* Problem description: Nothing but the lines from the one showing "Click the Smoothen button" through the final line of the data below belongs in the answer, duplicated exactly and without pictures.

┄┄┄┄┄┄┄┄┄┄

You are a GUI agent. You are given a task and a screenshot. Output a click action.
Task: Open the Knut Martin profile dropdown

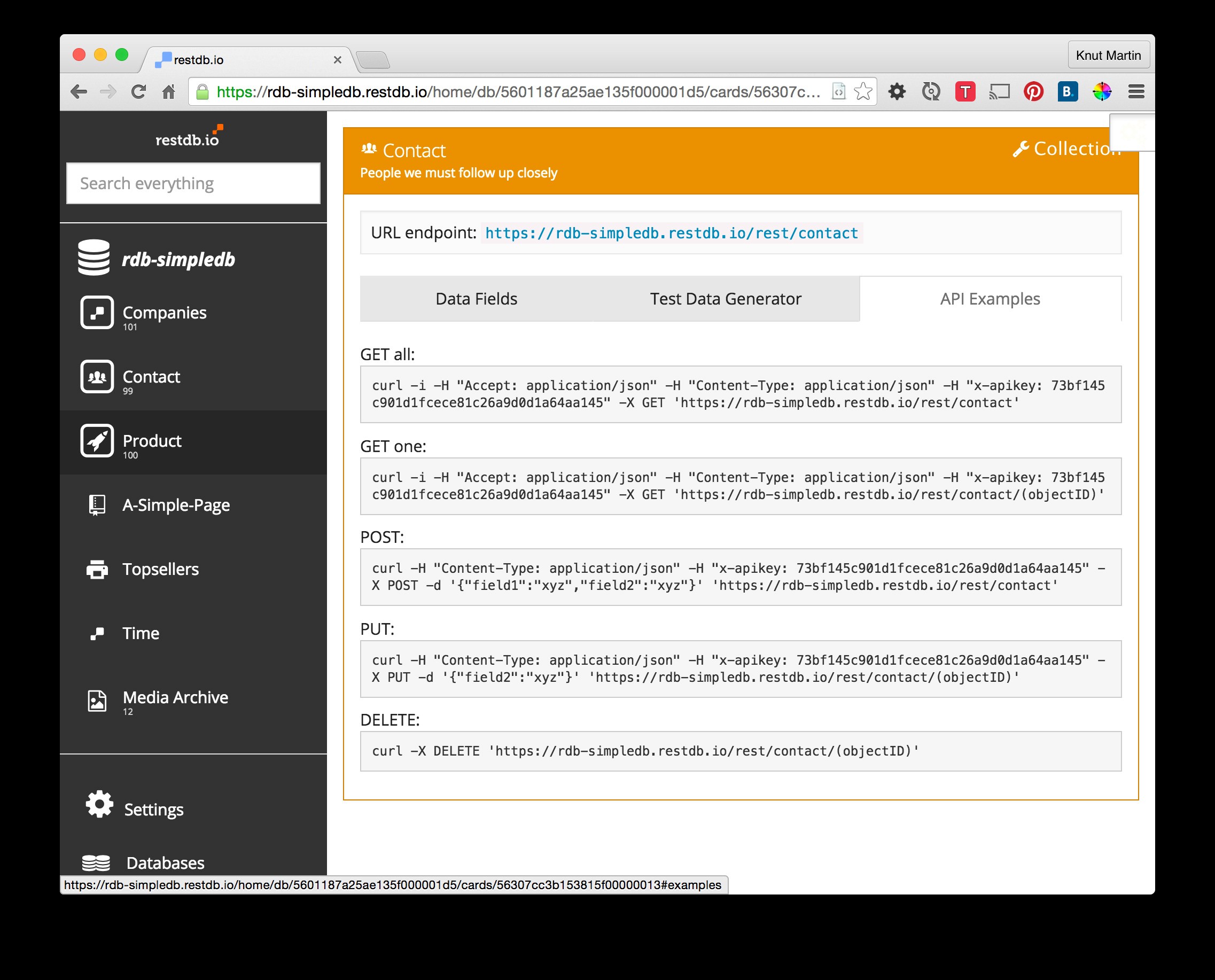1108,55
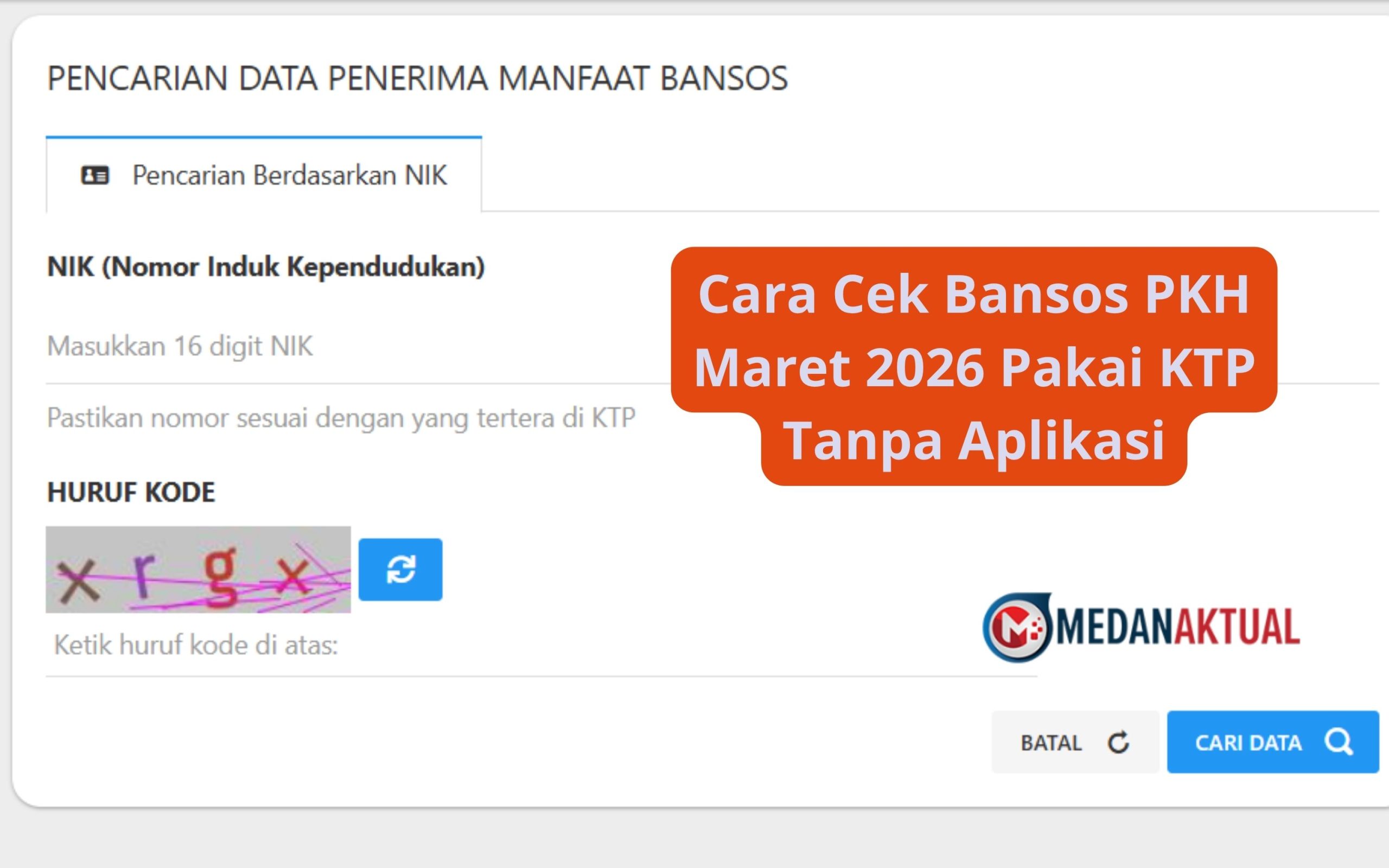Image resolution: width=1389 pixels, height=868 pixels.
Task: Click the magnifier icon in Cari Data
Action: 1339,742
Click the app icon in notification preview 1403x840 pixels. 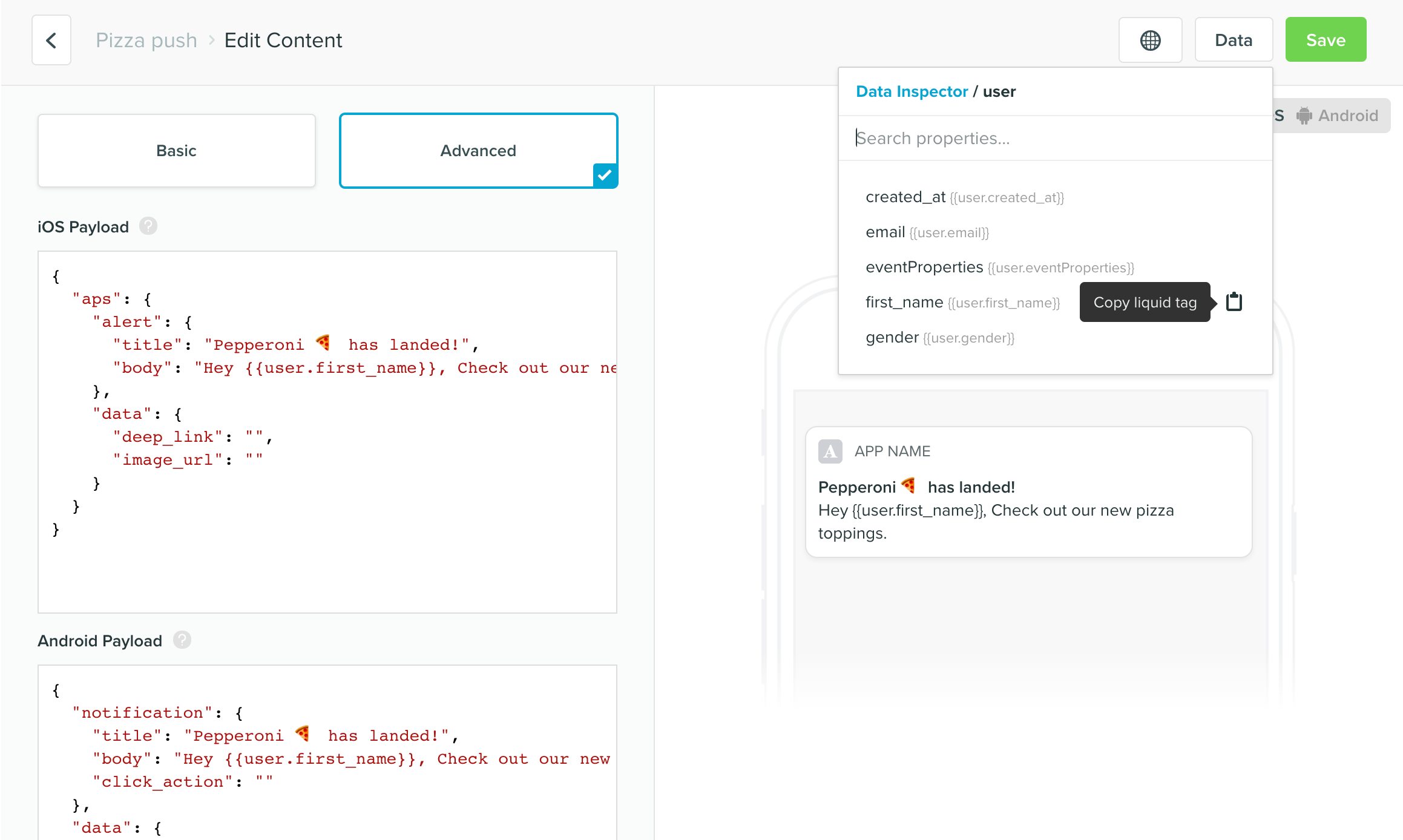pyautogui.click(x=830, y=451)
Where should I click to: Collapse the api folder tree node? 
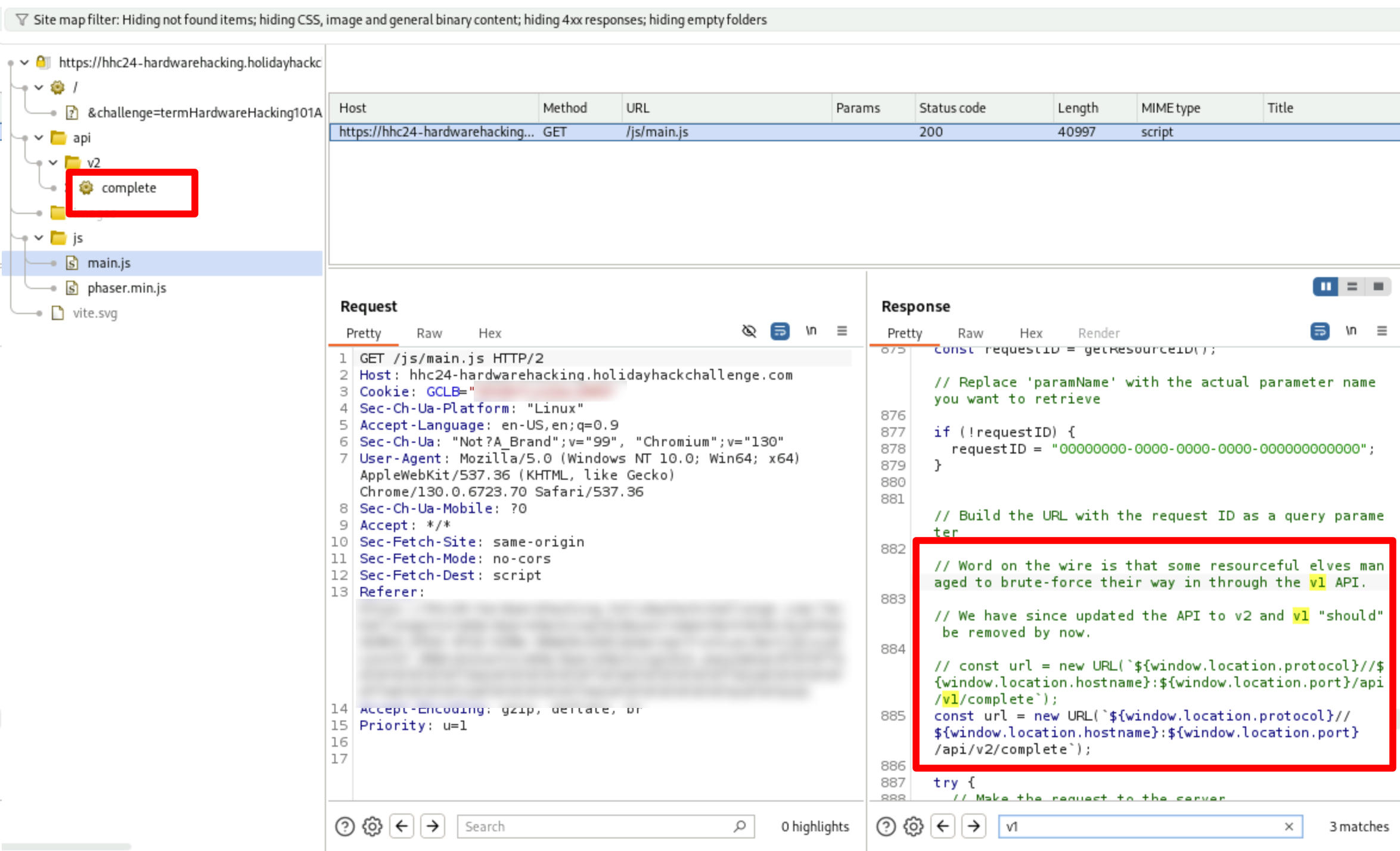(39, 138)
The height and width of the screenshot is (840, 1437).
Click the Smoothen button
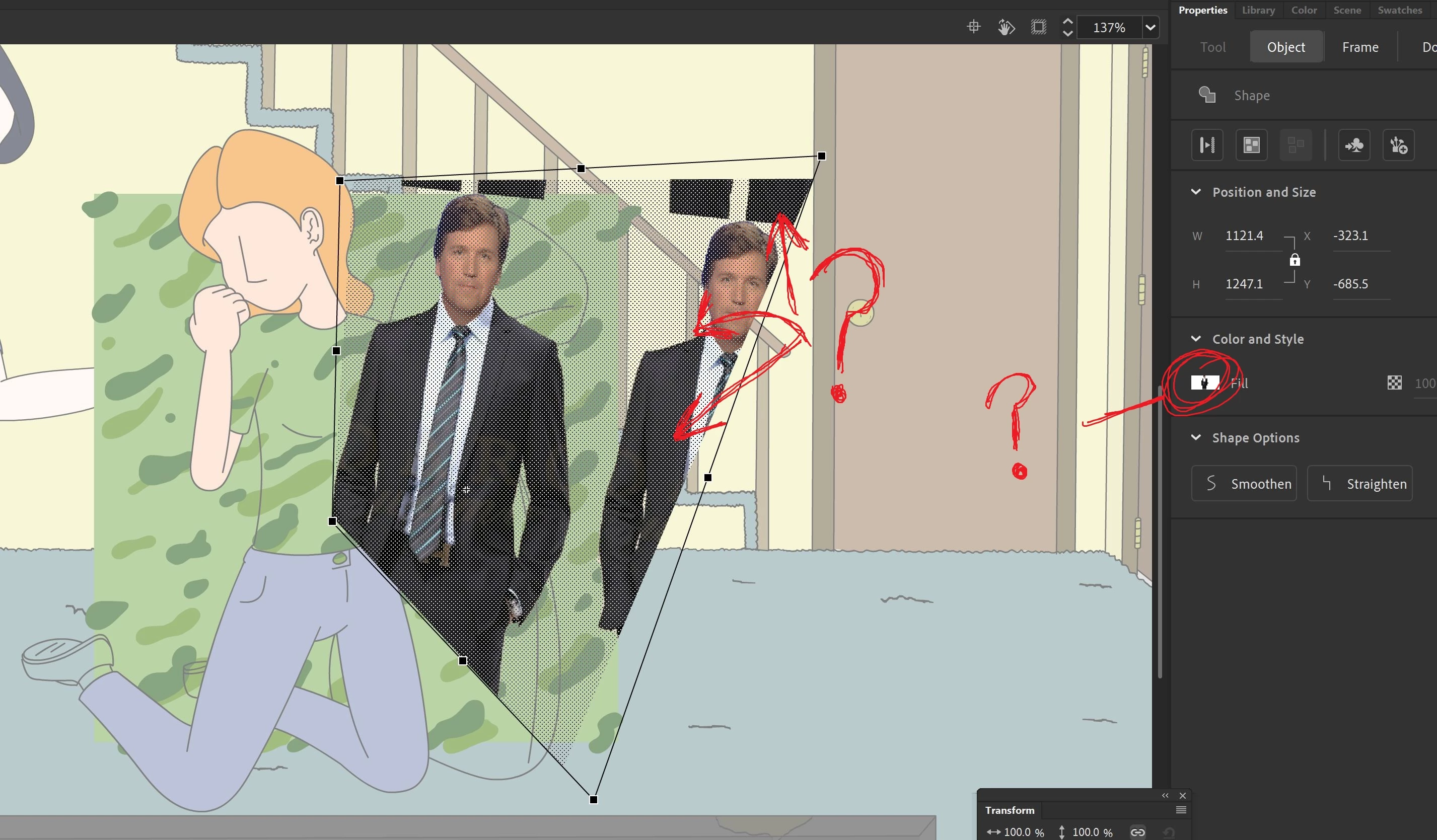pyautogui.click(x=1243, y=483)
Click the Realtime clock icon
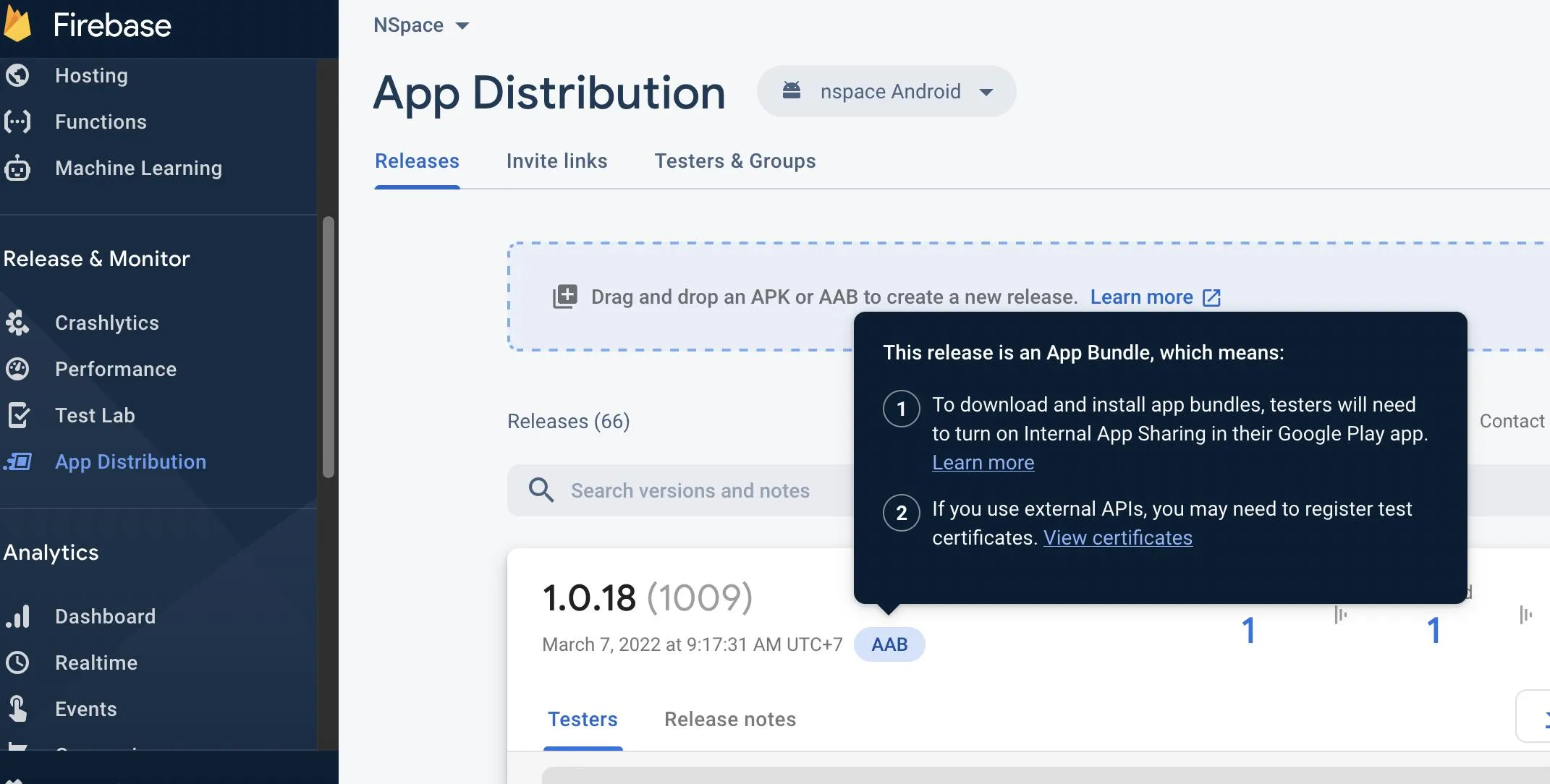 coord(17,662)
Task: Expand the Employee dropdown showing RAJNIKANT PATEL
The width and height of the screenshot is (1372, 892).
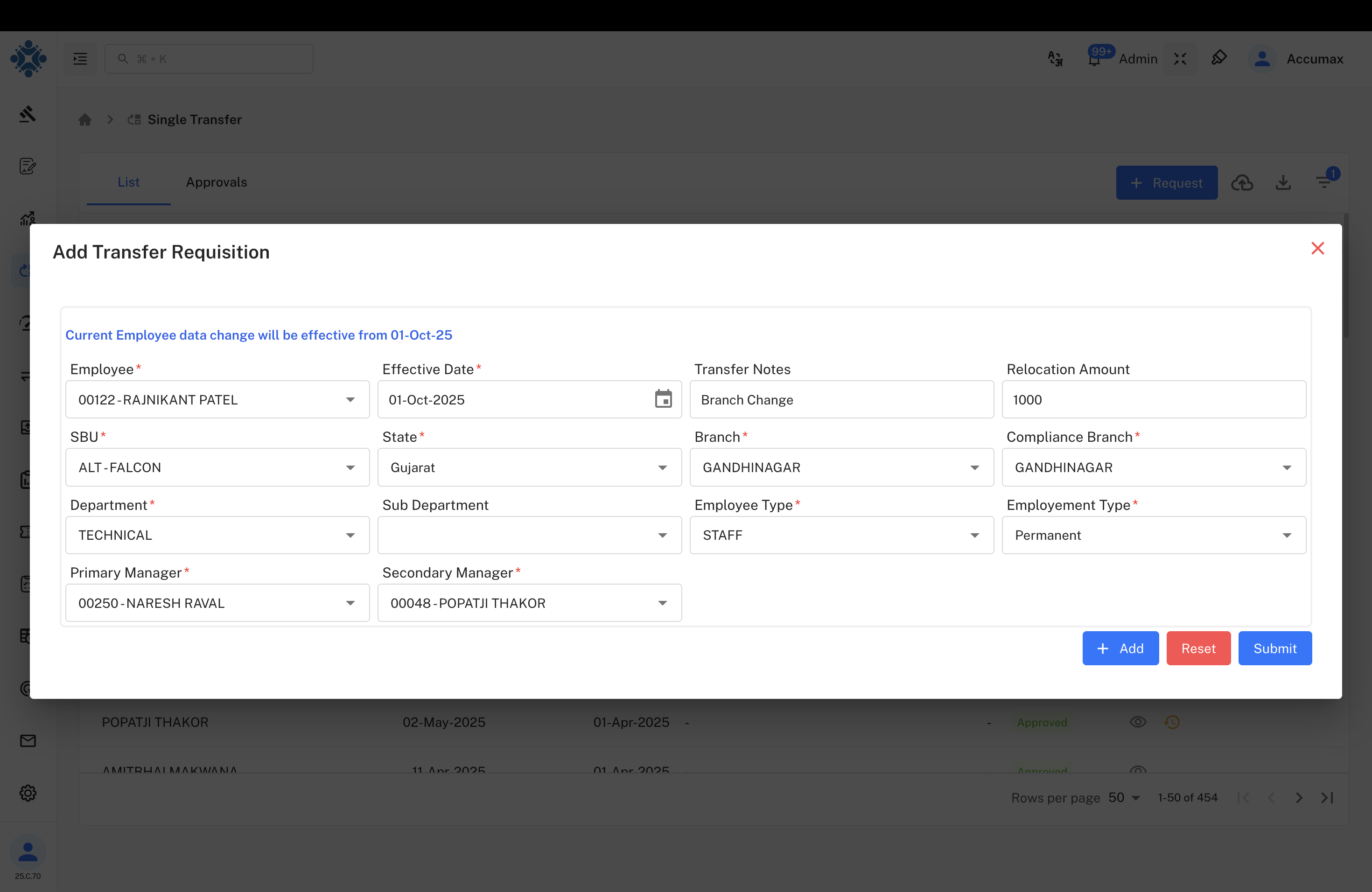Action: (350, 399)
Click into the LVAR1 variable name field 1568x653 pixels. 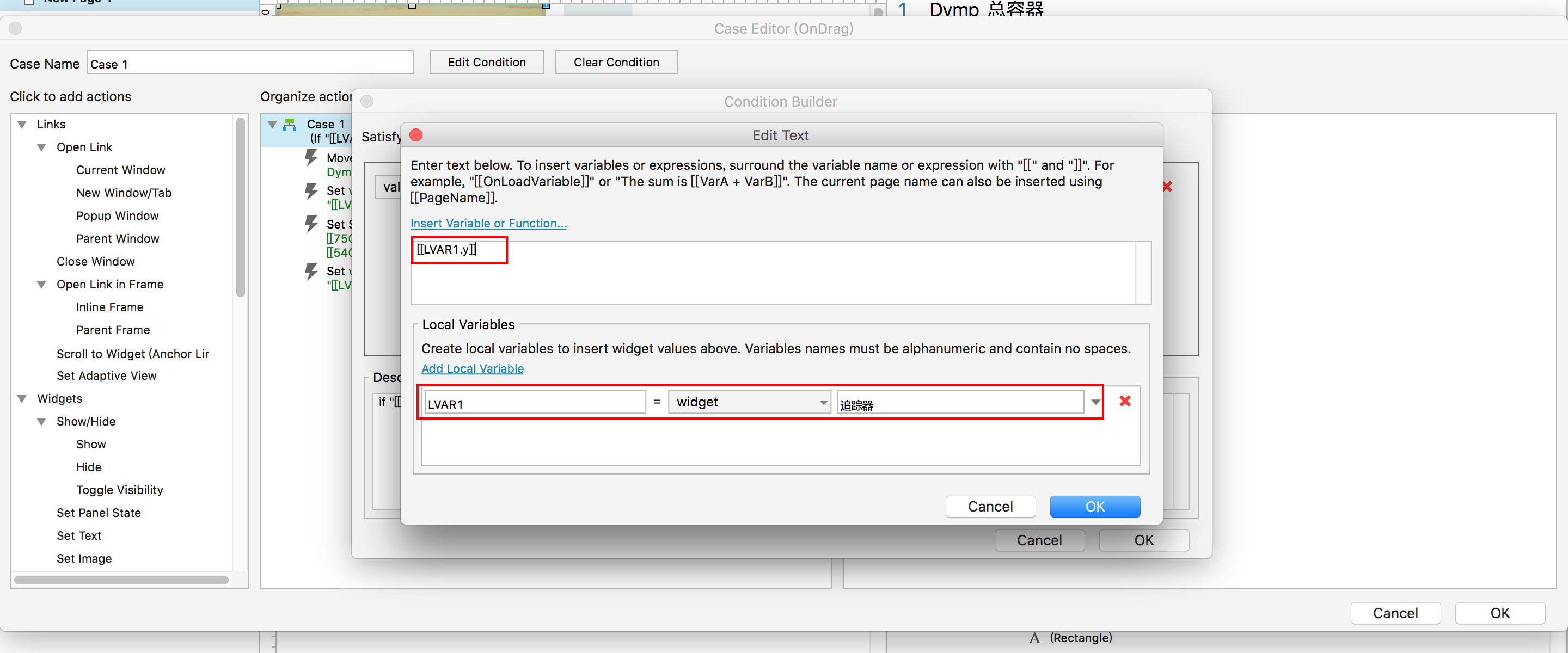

┄┄┄┄┄┄┄┄┄┄

* Solution for this task:
Click the Smoothen button
pyautogui.click(x=1243, y=483)
Click the Realtime clock icon
 coord(17,662)
Task: Expand the Employee dropdown showing RAJNIKANT PATEL
The width and height of the screenshot is (1372, 892).
Action: (350, 399)
Click into the LVAR1 variable name field 1568x653 pixels. 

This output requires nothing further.